- _EXERCISE GOAL_
Reproduce the lines below without any change, from the line with "has height=1524, width=2408." up to and including the line with "legend-label-male: Male is".

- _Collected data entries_
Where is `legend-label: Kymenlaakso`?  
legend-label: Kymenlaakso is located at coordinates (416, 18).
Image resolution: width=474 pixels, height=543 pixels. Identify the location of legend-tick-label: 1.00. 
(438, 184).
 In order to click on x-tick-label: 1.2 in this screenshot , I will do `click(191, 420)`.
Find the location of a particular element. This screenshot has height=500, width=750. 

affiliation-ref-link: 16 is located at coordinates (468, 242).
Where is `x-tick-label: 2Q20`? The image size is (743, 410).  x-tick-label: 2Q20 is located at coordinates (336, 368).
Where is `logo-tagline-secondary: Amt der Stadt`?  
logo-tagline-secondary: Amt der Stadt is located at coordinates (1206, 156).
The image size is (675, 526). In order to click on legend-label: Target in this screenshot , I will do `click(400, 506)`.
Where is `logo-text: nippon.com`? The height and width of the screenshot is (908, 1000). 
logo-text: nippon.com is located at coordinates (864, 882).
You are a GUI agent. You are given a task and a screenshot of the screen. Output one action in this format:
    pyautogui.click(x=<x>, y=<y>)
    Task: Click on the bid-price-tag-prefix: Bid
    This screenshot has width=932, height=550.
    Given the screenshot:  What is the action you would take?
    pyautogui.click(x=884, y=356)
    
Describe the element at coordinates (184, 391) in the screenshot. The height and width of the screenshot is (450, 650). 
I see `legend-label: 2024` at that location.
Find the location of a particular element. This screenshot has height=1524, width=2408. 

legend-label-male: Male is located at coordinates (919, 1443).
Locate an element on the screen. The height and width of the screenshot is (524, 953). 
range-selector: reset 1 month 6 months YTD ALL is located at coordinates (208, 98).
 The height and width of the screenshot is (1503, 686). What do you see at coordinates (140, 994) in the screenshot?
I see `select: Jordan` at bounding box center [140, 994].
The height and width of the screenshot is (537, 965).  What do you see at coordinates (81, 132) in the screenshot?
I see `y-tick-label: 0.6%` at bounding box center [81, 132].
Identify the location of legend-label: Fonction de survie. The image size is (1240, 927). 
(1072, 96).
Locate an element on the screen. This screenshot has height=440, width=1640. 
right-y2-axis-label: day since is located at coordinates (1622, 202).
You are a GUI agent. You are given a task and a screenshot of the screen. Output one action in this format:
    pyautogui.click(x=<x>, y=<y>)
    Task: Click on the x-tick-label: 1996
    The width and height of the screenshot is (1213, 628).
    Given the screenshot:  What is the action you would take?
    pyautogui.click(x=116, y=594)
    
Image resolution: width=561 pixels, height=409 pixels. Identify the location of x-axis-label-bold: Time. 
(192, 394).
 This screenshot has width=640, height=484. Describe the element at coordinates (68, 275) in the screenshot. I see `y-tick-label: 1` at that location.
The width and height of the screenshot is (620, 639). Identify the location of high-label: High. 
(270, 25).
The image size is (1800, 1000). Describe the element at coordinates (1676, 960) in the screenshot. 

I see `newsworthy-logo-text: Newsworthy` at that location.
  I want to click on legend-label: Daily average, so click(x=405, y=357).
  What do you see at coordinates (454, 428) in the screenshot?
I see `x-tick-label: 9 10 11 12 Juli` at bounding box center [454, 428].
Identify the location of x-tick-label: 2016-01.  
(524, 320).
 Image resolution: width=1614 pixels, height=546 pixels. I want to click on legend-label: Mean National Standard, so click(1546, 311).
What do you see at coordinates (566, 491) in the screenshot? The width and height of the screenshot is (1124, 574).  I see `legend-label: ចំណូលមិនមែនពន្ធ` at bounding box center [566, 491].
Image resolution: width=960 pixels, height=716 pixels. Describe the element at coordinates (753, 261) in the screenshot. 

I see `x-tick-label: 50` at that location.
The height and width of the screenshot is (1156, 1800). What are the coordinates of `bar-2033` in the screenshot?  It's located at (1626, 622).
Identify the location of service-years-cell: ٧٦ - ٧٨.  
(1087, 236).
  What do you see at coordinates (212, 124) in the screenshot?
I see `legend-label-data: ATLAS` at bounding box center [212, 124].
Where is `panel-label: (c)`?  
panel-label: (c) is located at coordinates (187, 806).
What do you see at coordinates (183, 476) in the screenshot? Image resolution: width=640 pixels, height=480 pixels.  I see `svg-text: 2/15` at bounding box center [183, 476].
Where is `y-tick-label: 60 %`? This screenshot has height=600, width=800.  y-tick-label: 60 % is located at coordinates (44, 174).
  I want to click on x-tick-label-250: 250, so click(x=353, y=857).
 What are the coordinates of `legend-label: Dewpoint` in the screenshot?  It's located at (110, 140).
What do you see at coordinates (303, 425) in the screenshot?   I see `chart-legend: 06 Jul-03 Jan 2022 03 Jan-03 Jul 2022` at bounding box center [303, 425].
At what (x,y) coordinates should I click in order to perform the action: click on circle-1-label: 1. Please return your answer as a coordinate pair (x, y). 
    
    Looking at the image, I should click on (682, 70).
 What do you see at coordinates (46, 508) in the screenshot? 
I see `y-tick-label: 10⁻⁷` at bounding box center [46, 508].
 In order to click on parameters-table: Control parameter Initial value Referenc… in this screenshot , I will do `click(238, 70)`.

- _SOLUTION BELOW_
Find the location of a particular element. This screenshot has height=1524, width=2408. 

legend-label-male: Male is located at coordinates (919, 1443).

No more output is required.